Starting with a sampled spectrum $ X(\omega_k)$ , $ k=0,1,\ldots,N-1$ , typically obtained from a DFT, we can interpolate by taking the DTFT of the IDFT which is not periodically extended, but instead zero-padded [264]:3.8

\begin{eqnarray*}
X(\omega) &=& \hbox{\sc DTFT}(\hbox{\sc ZeroPad}_{\infty}(\hbox{\sc IDFT}_N(X)))\\
&\isdef & \sum_{n=-N/2}^{N/2-1}\left[\frac{1}{N}\sum_{k=0}^{N-1}X(\omega_k)
e^{j\omega_k n}\right]e^{-j\omega n}\\
&=& \sum_{k=0}^{N-1}X(\omega_k)
\left[\frac{1}{N}\sum_{n=-N/2}^{N/2-1} e^{j(\omega_k-\omega) n}\right]\\
&=& \sum_{k=0}^{N-1}X(\omega_k)\,\hbox{asinc}_N(\omega-\omega_k)\\
&=& \left<X,\hbox{\sc Sample}_N\{\hbox{\sc Shift}_{\omega}(\hbox{asinc}_N)\}\right>
\end{eqnarray*}

(The aliased sinc function, $ \hbox{asinc}_N(\omega)$ , is derived in §3.1.) Thus, zero-padding in the time domain interpolates a spectrum consisting of $ N$ samples around the unit circle by means of `` $ \hbox{asinc}_N$ interpolation.'' This is ideal, time-limited interpolation in the frequency domain using the aliased sinc function as an interpolation kernel. We can almost rewrite the last line above as $ X(\omega)=(X\ast \hbox{asinc}_N)_\omega$ , but such an expression would normally be defined only for $ \omega=\omega_l=2\pi l/N$ , where $ l$ is some integer, since $ X$ is discrete while $ \hbox{asinc}_N$ is continuous.

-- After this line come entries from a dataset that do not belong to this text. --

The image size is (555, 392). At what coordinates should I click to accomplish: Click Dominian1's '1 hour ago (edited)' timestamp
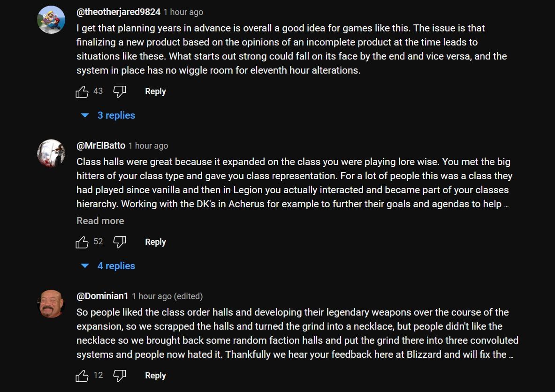coord(167,296)
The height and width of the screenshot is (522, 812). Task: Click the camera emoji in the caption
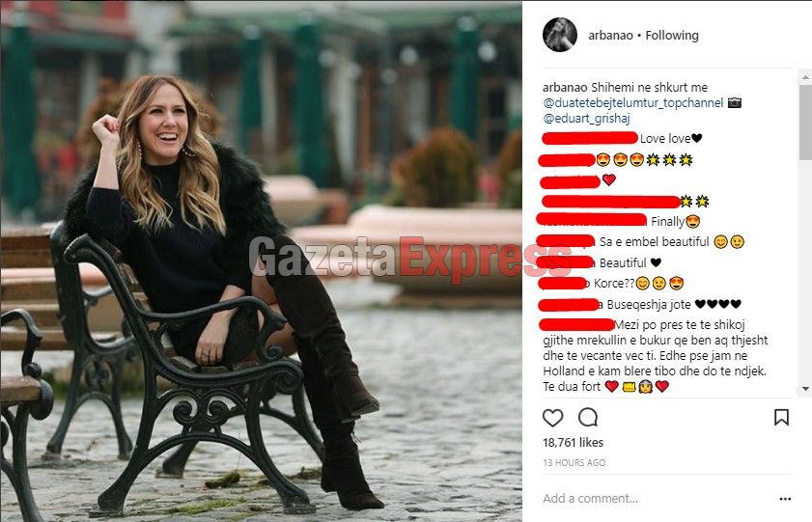[x=735, y=102]
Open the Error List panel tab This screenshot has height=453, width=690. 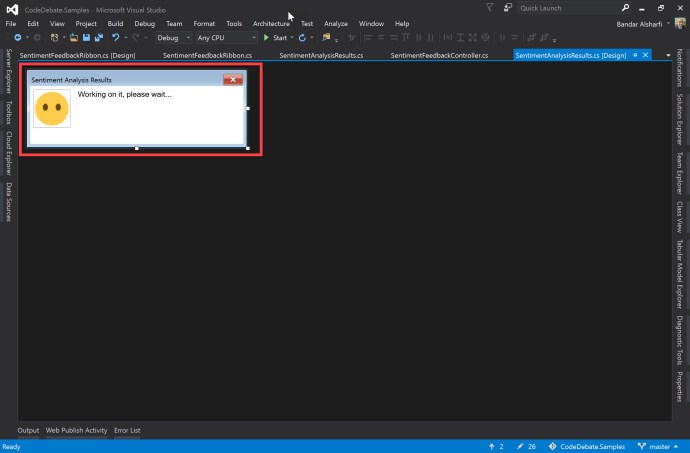[127, 430]
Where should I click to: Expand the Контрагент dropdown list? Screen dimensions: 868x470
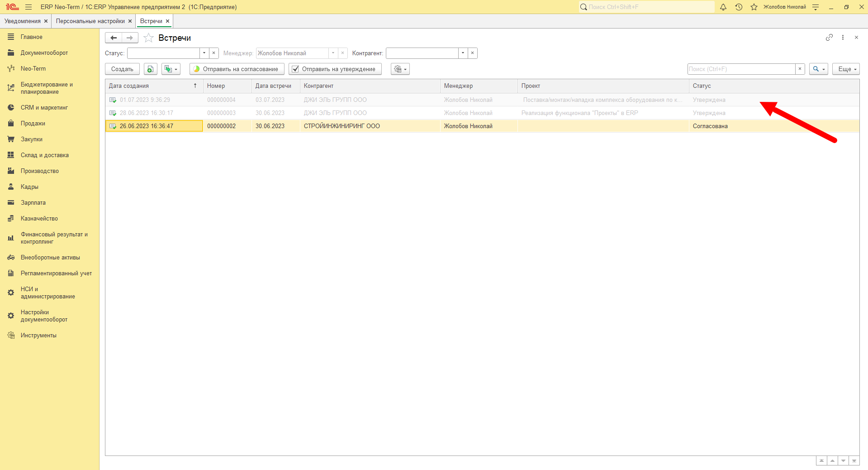[x=463, y=53]
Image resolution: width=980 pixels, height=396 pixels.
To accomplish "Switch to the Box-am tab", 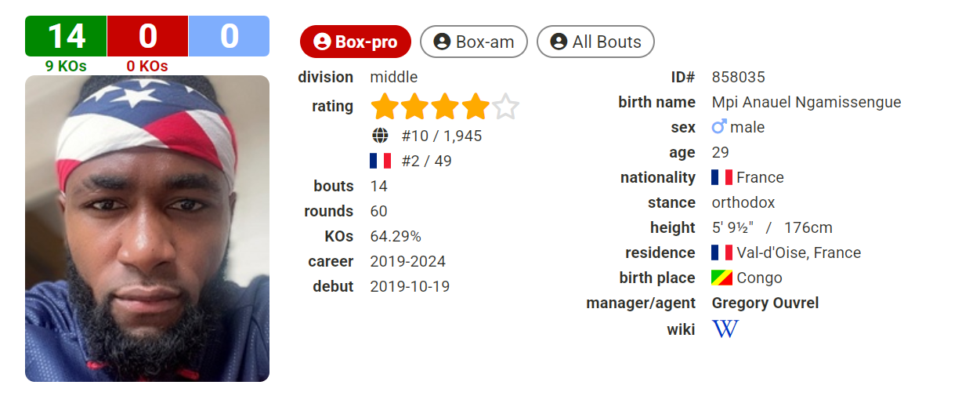I will click(x=474, y=42).
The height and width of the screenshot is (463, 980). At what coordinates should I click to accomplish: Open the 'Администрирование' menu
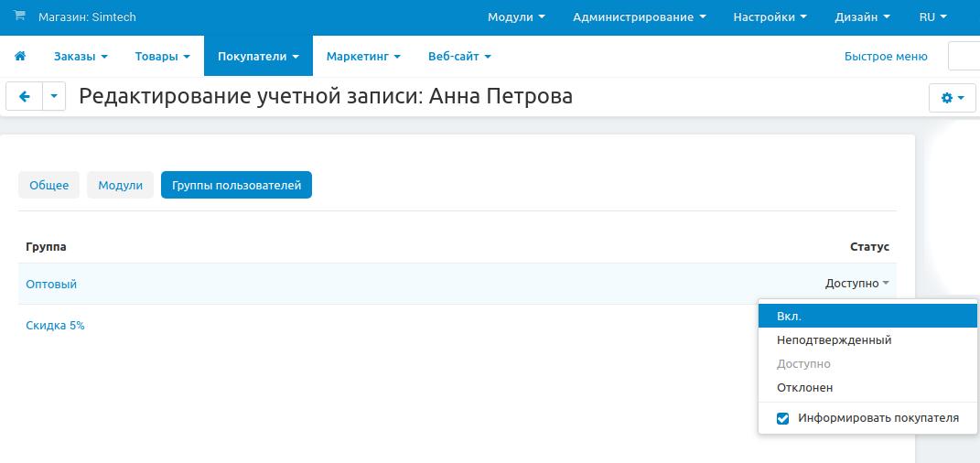639,17
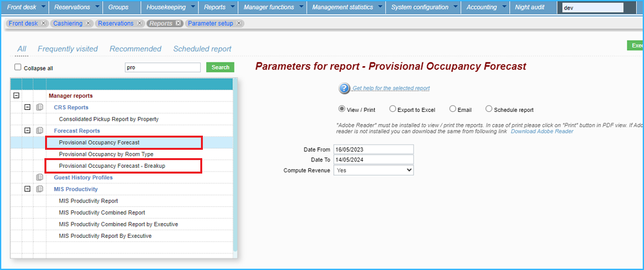Collapse the Forecast Reports node

[x=28, y=131]
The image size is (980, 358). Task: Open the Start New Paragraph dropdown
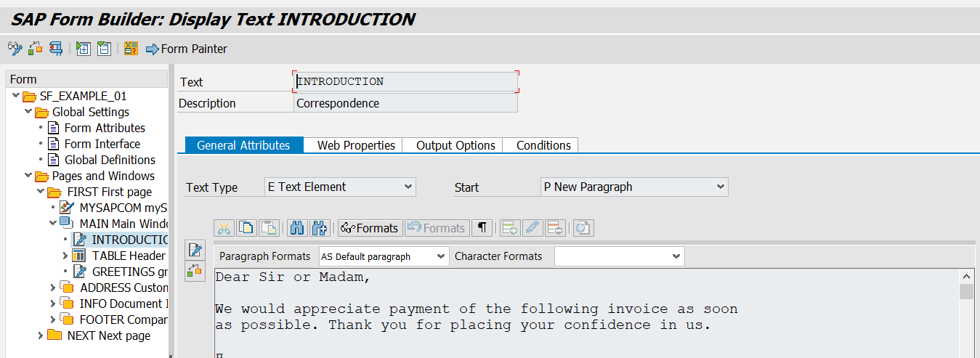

Figure F.1 lists a matlab function for performing ideal spectral interpolation directly in the frequency domain. Such an approach is normally only used when non-uniform sampling of the frequency axis is needed. For uniform spectral upsampling, it is more typical to take an inverse FFT, zero pad, then a longer FFT, as discussed further in the next section.

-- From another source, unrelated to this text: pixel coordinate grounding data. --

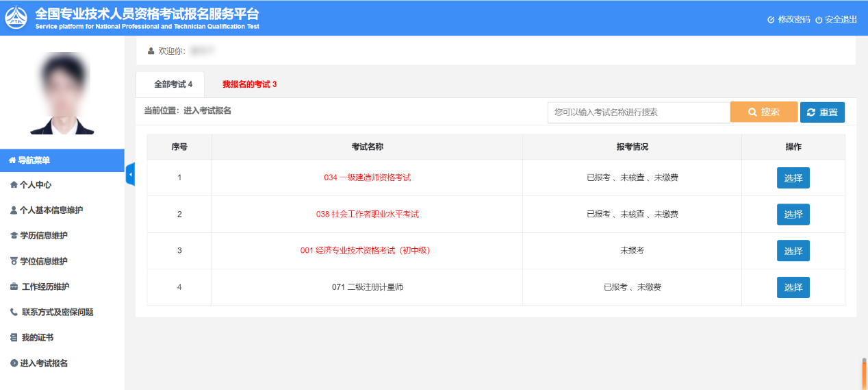Select 工作经历维护 sidebar item

click(45, 287)
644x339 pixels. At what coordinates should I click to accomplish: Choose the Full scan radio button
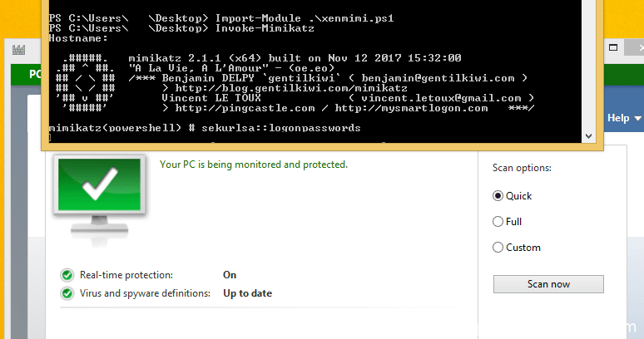[498, 222]
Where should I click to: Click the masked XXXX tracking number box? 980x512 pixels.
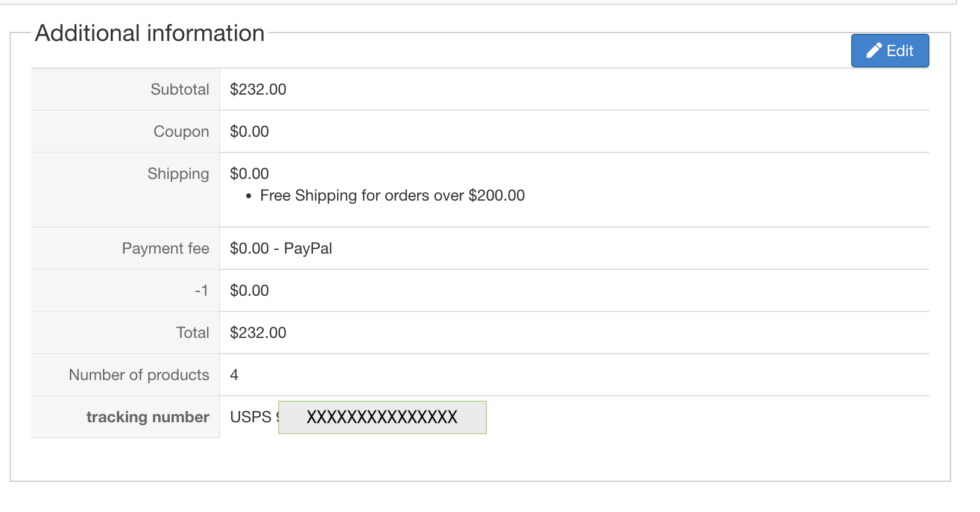(382, 417)
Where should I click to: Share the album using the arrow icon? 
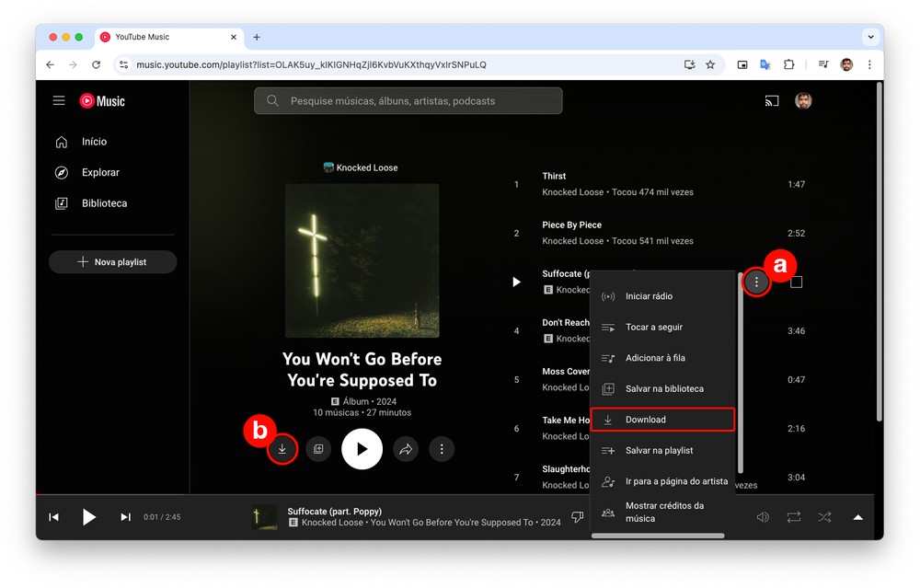coord(406,449)
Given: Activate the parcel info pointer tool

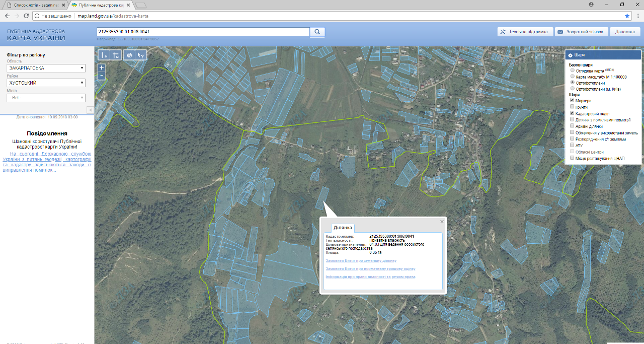Looking at the screenshot, I should pyautogui.click(x=141, y=55).
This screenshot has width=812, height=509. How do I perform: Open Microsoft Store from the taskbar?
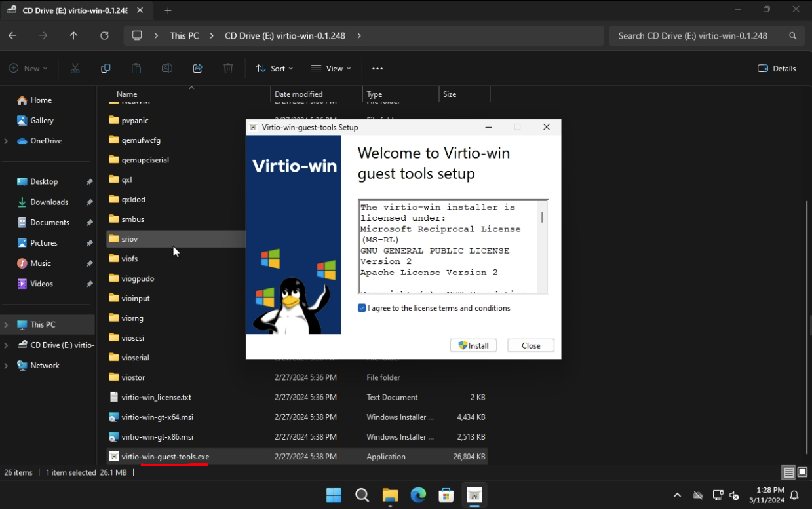click(446, 495)
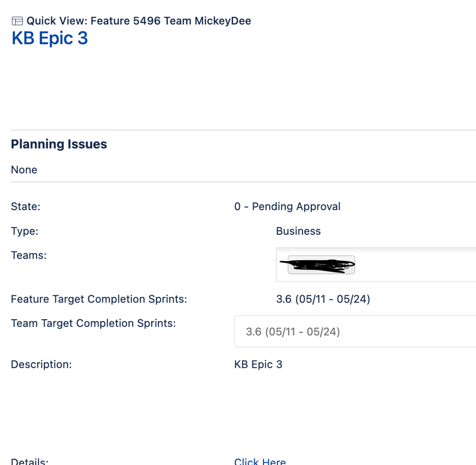Click the Description field label
The image size is (476, 465).
pos(41,364)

Zero Padding in the Time Domain

Unlike time-domain interpolation [270], ideal spectral interpolation is very easy to implement in practice by means of zero padding in the time domain. That is,

$\textstyle \parbox{0.8\textwidth}{\emph{Zero padding} in the time domain corresponds to \emph{ideal
interpolation} in the frequency domain.}$
Since the frequency axis (the unit circle in the $ z$ plane) is finite in length, ideal interpolation can be implemented exactly to within numerical round-off error. This is quite different from ideal (band-limited) time-domain interpolation, in which the interpolation kernel is sinc$ (\pi f_st)$ ; the sinc function extends to plus and minus infinity in time, so it can never be implemented exactly in practice.3.9

Practical Zero Padding

To interpolate a uniformly sampled spectrum $ X(\omega_k)$ , $ k=0,1,2,\ldots,N-1$ by the factor $ L$ , we may take the length $ N$ inverse DFT, append $ N\cdot(L-1)$ zeros to the time-domain data, and take a length $ NL$ DFT. If $ NL$ is a power of two, then so is $ N$ and we can use a Cooley-Tukey FFT for both steps (which is very fast):

$\displaystyle X(\omega_l) = \hbox{\sc FFT}_{NL,l}(\hbox{\sc ZeroPad}_{LN}(\hbox{\sc IFFT}_N(X))),\quad l=0,\ldots,LN-1$ (3.45)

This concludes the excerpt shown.